_Exercise requirements_
Going through the entries below, copy out each line that contains "computer".
(Beginning of Data provided)
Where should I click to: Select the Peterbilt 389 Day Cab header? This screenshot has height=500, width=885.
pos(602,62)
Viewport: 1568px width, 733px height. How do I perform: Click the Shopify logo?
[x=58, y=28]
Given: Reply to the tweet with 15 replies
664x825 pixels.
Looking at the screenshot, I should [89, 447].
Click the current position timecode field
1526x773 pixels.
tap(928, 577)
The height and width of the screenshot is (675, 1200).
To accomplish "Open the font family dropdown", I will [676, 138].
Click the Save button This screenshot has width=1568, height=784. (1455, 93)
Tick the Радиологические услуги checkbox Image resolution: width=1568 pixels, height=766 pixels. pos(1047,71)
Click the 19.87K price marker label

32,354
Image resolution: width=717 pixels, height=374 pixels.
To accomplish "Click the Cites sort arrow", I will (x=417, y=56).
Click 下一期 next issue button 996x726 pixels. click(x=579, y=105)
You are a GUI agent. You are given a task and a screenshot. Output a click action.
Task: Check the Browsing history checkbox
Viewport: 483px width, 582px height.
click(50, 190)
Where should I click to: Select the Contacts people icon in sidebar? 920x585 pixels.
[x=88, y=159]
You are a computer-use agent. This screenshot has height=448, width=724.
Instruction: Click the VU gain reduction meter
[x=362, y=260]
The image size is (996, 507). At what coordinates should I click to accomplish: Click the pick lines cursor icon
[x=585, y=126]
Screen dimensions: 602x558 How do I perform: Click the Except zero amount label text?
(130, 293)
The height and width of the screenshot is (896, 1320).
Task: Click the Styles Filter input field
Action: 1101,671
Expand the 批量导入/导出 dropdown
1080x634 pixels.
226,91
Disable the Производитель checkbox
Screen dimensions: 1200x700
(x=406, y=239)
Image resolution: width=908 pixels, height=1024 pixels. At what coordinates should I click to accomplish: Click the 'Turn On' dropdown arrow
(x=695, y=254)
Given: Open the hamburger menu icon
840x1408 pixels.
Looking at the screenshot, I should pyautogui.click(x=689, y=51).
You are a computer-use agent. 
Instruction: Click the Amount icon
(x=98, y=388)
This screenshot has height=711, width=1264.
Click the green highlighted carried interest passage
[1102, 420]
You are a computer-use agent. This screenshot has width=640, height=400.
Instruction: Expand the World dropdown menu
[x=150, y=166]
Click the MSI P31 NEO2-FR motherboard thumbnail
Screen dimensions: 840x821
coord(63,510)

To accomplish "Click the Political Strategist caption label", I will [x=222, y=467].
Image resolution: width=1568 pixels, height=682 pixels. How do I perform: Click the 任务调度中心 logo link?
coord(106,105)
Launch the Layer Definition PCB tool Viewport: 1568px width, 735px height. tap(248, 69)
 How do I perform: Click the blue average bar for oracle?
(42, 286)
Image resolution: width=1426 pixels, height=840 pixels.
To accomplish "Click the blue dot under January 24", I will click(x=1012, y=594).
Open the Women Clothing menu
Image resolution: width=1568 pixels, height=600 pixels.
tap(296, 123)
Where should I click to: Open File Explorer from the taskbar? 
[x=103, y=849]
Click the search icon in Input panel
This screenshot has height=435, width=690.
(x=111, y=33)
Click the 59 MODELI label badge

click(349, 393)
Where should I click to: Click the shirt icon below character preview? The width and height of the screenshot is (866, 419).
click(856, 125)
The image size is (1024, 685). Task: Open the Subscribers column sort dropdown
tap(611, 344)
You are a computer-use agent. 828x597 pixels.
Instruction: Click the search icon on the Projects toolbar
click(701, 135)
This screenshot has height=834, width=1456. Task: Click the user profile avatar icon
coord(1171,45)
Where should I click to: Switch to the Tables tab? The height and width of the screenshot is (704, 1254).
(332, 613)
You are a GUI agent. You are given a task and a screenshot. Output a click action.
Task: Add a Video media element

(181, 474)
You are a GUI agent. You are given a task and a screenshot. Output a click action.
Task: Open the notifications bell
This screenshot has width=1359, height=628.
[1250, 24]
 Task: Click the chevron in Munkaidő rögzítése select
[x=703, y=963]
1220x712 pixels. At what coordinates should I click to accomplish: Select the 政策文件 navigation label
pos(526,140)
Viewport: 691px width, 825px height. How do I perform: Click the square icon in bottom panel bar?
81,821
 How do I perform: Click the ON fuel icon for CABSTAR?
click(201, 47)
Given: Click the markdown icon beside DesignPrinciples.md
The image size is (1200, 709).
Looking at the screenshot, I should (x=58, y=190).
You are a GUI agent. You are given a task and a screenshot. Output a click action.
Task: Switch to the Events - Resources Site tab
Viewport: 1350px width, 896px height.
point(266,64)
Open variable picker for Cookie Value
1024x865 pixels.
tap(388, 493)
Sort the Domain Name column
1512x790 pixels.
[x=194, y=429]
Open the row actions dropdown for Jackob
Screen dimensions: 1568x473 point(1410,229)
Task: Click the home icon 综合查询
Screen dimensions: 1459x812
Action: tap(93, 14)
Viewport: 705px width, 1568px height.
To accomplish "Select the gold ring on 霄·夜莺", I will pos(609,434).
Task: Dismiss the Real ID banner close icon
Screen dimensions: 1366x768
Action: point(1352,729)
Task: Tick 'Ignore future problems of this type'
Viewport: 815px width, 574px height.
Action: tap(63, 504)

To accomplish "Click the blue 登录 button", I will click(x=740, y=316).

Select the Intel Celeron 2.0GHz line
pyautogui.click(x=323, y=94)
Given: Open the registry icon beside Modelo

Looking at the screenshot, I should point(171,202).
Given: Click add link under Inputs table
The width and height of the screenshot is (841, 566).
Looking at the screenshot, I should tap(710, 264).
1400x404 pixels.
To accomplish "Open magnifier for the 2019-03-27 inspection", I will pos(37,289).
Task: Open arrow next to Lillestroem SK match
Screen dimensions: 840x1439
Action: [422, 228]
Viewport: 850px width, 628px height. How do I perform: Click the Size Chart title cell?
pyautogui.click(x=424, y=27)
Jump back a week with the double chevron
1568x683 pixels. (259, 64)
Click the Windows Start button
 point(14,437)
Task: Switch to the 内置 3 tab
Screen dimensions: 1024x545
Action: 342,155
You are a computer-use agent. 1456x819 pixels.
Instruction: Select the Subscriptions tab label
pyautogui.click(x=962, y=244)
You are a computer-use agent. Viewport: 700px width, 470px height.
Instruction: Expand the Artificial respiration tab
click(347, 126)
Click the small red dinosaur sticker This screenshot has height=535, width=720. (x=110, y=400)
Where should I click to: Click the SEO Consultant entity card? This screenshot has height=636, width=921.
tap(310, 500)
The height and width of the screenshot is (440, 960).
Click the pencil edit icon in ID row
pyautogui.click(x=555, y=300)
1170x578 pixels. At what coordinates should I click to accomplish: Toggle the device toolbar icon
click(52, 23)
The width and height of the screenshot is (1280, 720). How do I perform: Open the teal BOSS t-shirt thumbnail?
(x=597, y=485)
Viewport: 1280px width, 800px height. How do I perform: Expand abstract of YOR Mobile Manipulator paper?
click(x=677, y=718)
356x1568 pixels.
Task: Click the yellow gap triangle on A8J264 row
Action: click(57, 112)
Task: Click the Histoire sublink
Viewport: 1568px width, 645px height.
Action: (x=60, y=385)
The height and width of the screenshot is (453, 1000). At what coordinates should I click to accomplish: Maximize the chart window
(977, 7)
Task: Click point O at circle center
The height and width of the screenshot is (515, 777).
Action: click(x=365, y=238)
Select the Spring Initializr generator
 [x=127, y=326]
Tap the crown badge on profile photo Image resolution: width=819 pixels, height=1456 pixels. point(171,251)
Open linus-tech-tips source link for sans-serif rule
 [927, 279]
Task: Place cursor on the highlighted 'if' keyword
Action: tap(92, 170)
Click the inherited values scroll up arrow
(End of Data provided)
_Worked solution_
You are a computer-use agent. This screenshot has height=448, width=724.
You are a computer-use agent. 
You are a computer-use agent. This screenshot has width=640, height=400.
You are a computer-use agent. 828x597 pixels.
You are a computer-use agent. 1456x819 pixels.
You are a computer-use agent. Viewport: 700px width, 470px height.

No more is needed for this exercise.